Ação judicial não garante saída da empresa, dizem advogados
O Estado de São Paulo não tem autonomia para cassar a concessão da Enel nem para romper o contrato unilateralmente, uma vez que ele foi firmado entre a empresa e o governo federal. Especialistas explicam que a prerrogativa para lidar com a concessão de energia elétrica é da União, conforme o artigo 21 da Constituição Federal.
A alternativa para o governo do Estado é entrar com processo judicial para tentar obrigar a Aneel a exercer sua função fiscalizatória, mas esse caminho não garante que a concessão não seja renovada, nem que o governo venha a ser obrigado a intervir no contrato.
A Aneel representa a União no contrato de concessão. Por isso, cabe a ela o papel de instaurar um processo para recomendar, no caso da Enel, a caducidade do contrato, que poderia levar ao rompimento, explica Bruno Sales, sócio do VBD Advogados.

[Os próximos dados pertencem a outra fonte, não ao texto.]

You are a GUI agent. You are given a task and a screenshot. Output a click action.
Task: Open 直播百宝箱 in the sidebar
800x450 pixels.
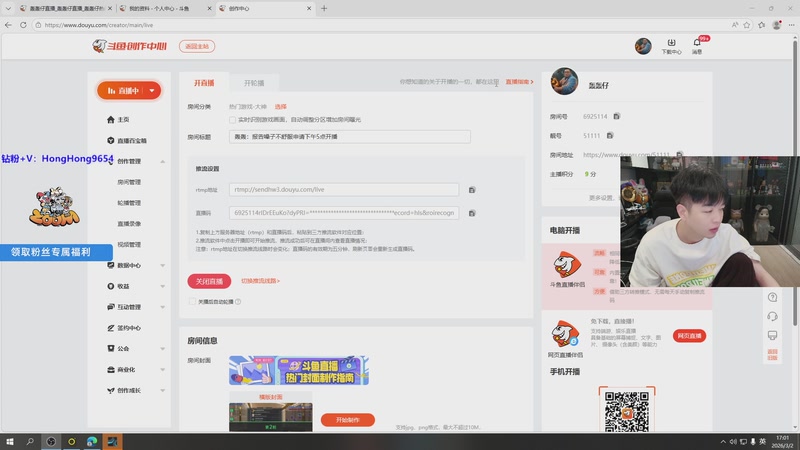pos(132,140)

“O processo é instaurado na esfera administrativa com ampla defesa. O Estado de São Paulo não tem essa prerrogativa. Daí a pressão do governo paulista para providências da União em tal sentido”, afirma.
O que resta ao governo do Estado é entrar com uma ação pedindo providências da agência reguladora, assim como fez a prefeitura, que pediu a suspensão da prorrogação antecipada do contrato com a Enel, conforme explica Maria Cibele Crepaldi Santos, sócia do Costa Tavares Paes Advogados.
“O juiz pode ordenar à Enel que faça os reparos e a religação dos pontos sob pena de multa. A rigor, ele pode até ordenar à Aneel cassar a concessão, mas essa decisão será certamente discutida em todas as instâncias possíveis”, afirma.